En conséquence, arrêtons de suivre nos croyances et acceptons ce que dit la science. Travailler à son rythme et le multitasking sont incompatibles. Apprenons à nous concentrer sur un sujet à la fois.

Les 4 temps du travail

Travailler à son rythme c’est aussi apprendre à répartir son temps, à équilibrer son activité au sein des 4 grandes phases de travail.

Le culte de la performance nous enferme trop souvent dans la première phase, celle de l’action. On nous demande, ou nous nous imposons d’abattre un maximum de travail.

Cette approche se fait souvent au détriment de la seconde phase, qui est celle de la réflexion. En effet, il est nécessaire de savoir prendre du recul et du temps pour réfléchir à un problème, préparer une réunion… Tous ceux qui ont déjà vécu une réunion fleuve non préparée le savent : il n’y a rien de pire, de plus inutile, ni de plus démotivant.

Le troisième temps est celui de l’inspiration. Il ne peut exister que si vous travaillez réellement à votre rythme. Personne ne peut vous l’imposer. Pourtant, c’est celui dans lequel vous sortez de votre zone de confort, vous décidez de vous former ou de vous informer.

Cela n’a rien à voir avec la formation « obligatoire » en entreprise. En effet, cette dernière vient souvent en plus du travail habituel. Or, nous parlons pour ce troisième temps d’une démarche volontaire, d’une rechercher d’inspiration.

Vient enfin le dernier temps, celui de la respiration, du temps pour soi. Le temps consacré à sa famille et à ses amis, à l’activité physique ou artistique.

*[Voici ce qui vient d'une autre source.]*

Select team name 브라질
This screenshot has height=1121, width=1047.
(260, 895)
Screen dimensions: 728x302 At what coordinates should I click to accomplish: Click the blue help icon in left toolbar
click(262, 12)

Mais aussi le temps de l’oisiveté nécessaire.

Ce quatrième temps du travail ouvre un nouveau chapitre. Réussir à travailler à son rythme ne repose pas uniquement sur des techniques, sur le savoir-faire.

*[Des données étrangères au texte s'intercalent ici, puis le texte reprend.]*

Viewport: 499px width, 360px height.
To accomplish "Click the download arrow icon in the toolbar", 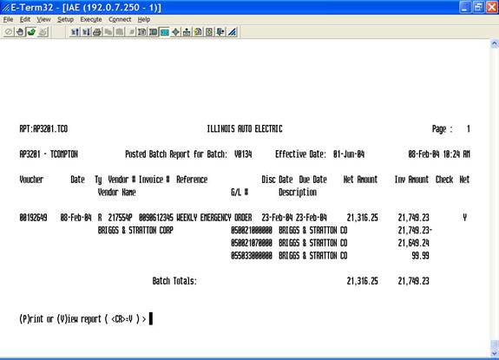I will (220, 32).
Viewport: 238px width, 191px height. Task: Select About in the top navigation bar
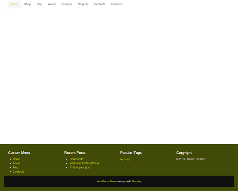tap(52, 4)
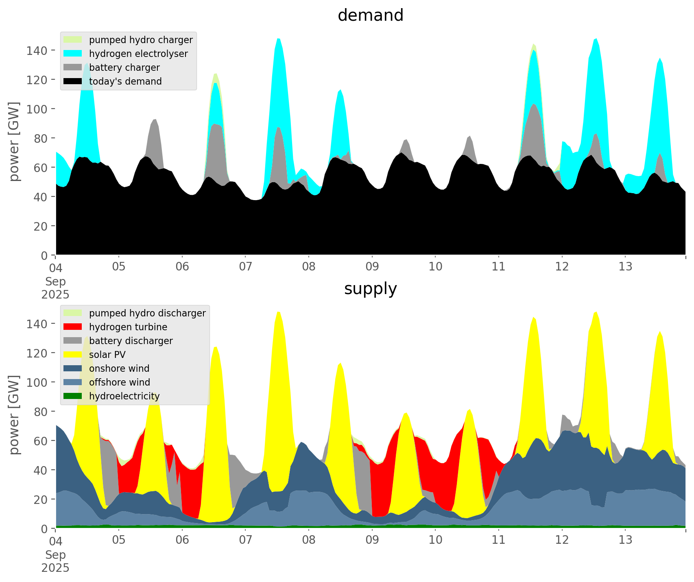Click the 80 y-axis tick on supply chart
694x582 pixels.
[x=40, y=412]
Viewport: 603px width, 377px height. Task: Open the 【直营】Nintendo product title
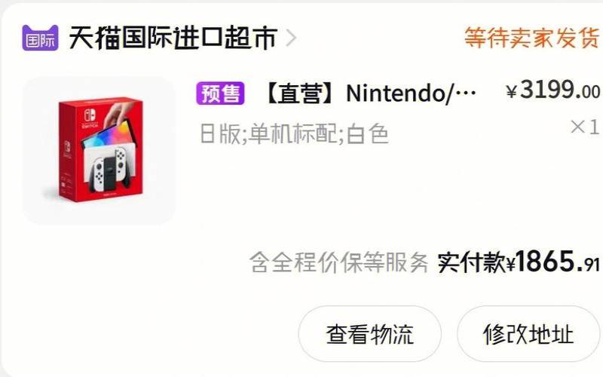pos(370,93)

Le savoir-être est tout aussi important. Nous en parlerons donc dans le second volet dédié à ce sujet.

Travailler à son rythme et sophrologie

Faisons un rapide récapitulatif de ce que travailler à son rythme impose déjà à ce stade :

  • Lâcher prise;
  • S’affranchir de ses idées contraignantes;
  • Développer la confiance en soi;
  • Savoir s’affirmer et dire non;
  • Accepter que l’erreur fasse partie de son apprentissage;
  • Trouver la force de se déconnecter sans culpabiliser;
  • Concentration

Avant même d’ouvrir le prochain volet du savoir-être, je crois que la démonstration est faite : la sophrologie est un outil essentiel pour vous accompagner dans ce travail sur soi et pour soi.

La sophrologie ne réglera pas vos problèmes d’un coup de baguette magique, mais vous donnera les outils et techniques pour vous préparer et vous soutenir dans vos actions et vos décisions.

Avertissement aux lecteurs

Lors de la rédaction de cet article, j’ai beaucoup hésité à citer l’ouvrage de Tim Ferris « La semaine de quatre heures« . Ce livre relève de la littérature « business » américaine à la mode il y a une dizaine d’années. Même si ce livre semble faire référence dans le monde du management, il ne repose sur aucune base scientifique solide. Ce n’est que la proposition d’un entrepreneur. Une méthode parmi d’autres.

J’encourage donc celles et ceux qui s’y intéresseraient à exercer leur sens critique et à n’en tirer que les enseignements qui leur seront profitables.